As it turns out, it has become a simple luxury of the moneyed class in our cultural divide. Some law enforcers are worried about the incalculable risks this VIP treatment might engender since it bypasses normal procedures and protocols for the “most favored patrons” of the airlines.
With regard to the jacked-up parking rates, the idea is to “discourage the use of parking spaces by non-passengers,” especially those who park overnight or who own business establishments near or around the airport. In fact, the term used by the corporate spokesperson is “de-marketing,” which means that by jacking up rates, this will discourage end-users from using their parking spaces.
However, as reported, there were cars and other vehicles parked at the airport that were there as far back as 2014. Why didn’t the concessionaire first make a thorough and fine-tooth check of all NAIA’s parking spaces before announcing its increase in parking fees?
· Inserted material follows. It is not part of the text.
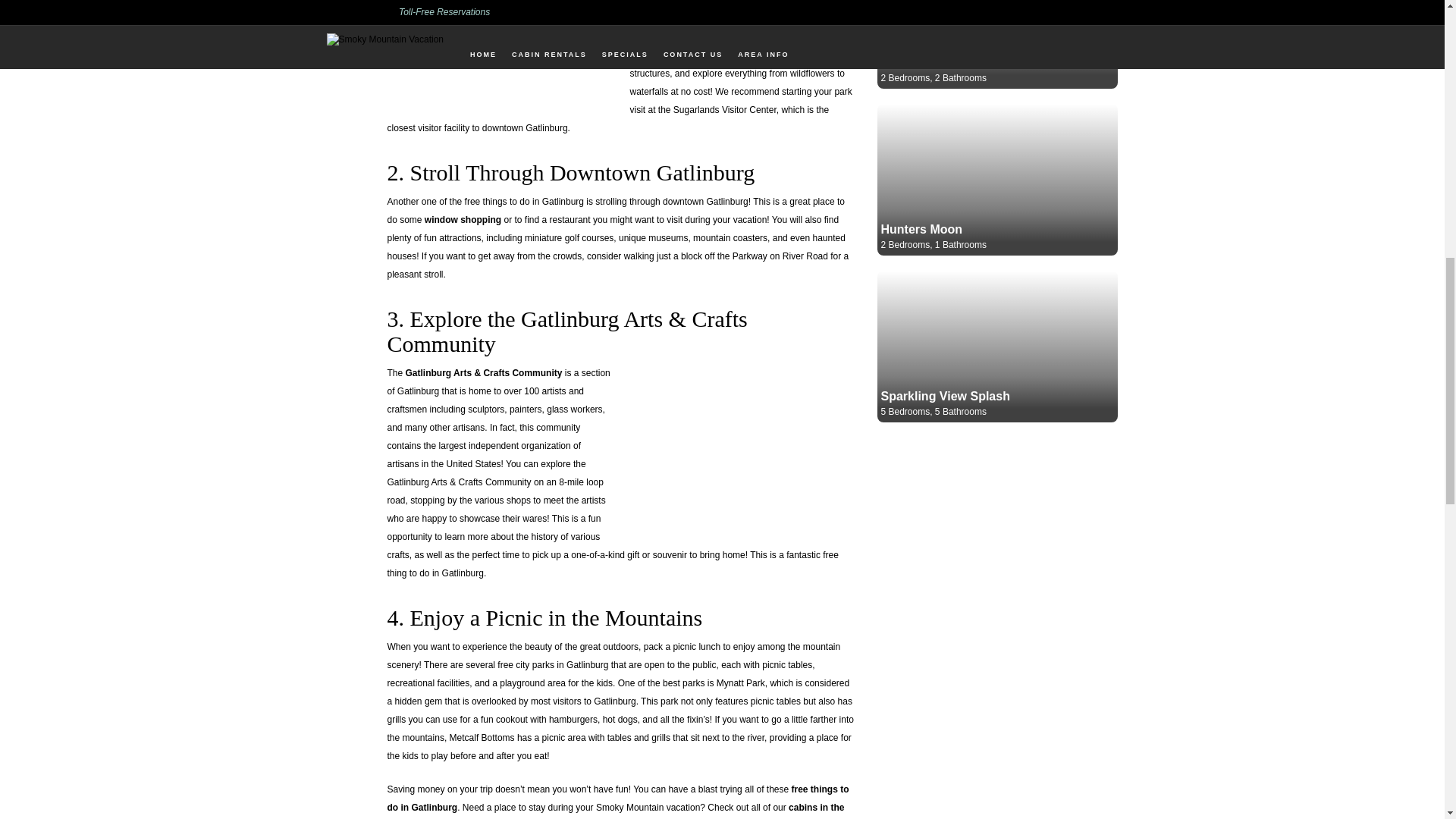
cabins in the Smoky Mountains (615, 810)
window shopping (462, 219)
free things to do in Gatlinburg (617, 798)
scenic hiking trails (669, 54)
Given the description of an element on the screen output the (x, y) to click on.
Without much choice, those who need to park would be “willing to pay” even the increased parking rates, hence it defeats the plan of “demarketing” and presumably reduces it as merely the corporate alibi of a rapaciously profiteering concessionaire at the NAIA complex. It should have been factored into the rehabilitation “work plan” to build new parking spaces in relation to the much-avowed promise to double flight and passenger volumes and improve amenities for airline passengers.
Isn’t it logical that if passenger volumes are increased, the number of cars and other vehicles will also increase thereby requiring more and more parking spaces? If the consortium’s financial viability to absorb all the risks attendant to this PPP rests on shaky ground, then what hope is it selling?
Operationalized prematurely, AO No. 01 forebodes a negative impact inimical to flight passengers. Why not showcase a “corporate social responsibility?”